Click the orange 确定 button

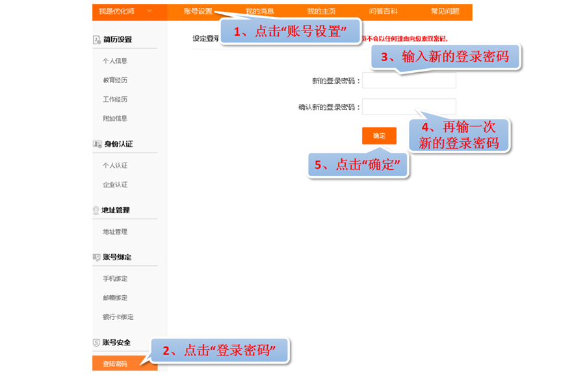pos(379,136)
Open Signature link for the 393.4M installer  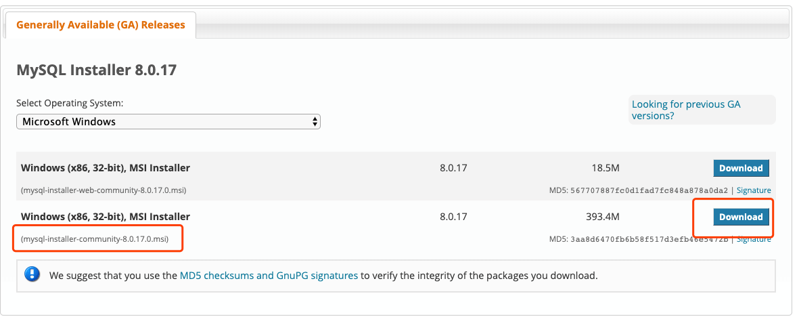tap(754, 239)
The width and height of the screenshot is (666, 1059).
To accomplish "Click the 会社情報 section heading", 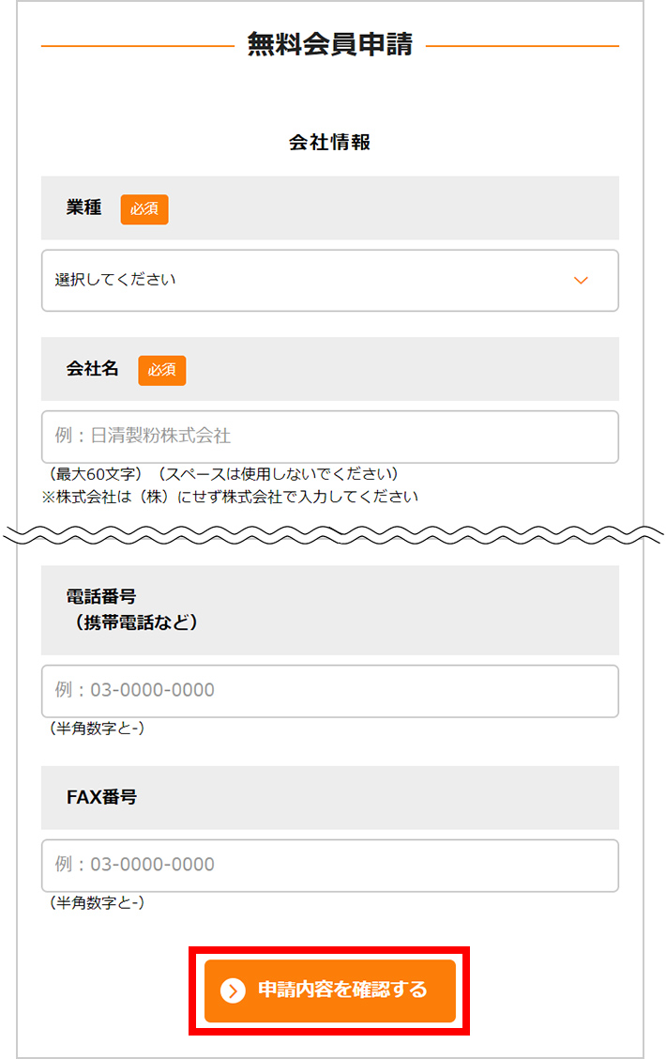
_ _ _
## What needs to be done
Once the line with "The width and" is found, write out that line and every later line of the listing above exactly, through the last one, and skip any pictures.

## Answer space
The width and height of the screenshot is (666, 1059).
To accomplish "Click the 会社情報 section heading", 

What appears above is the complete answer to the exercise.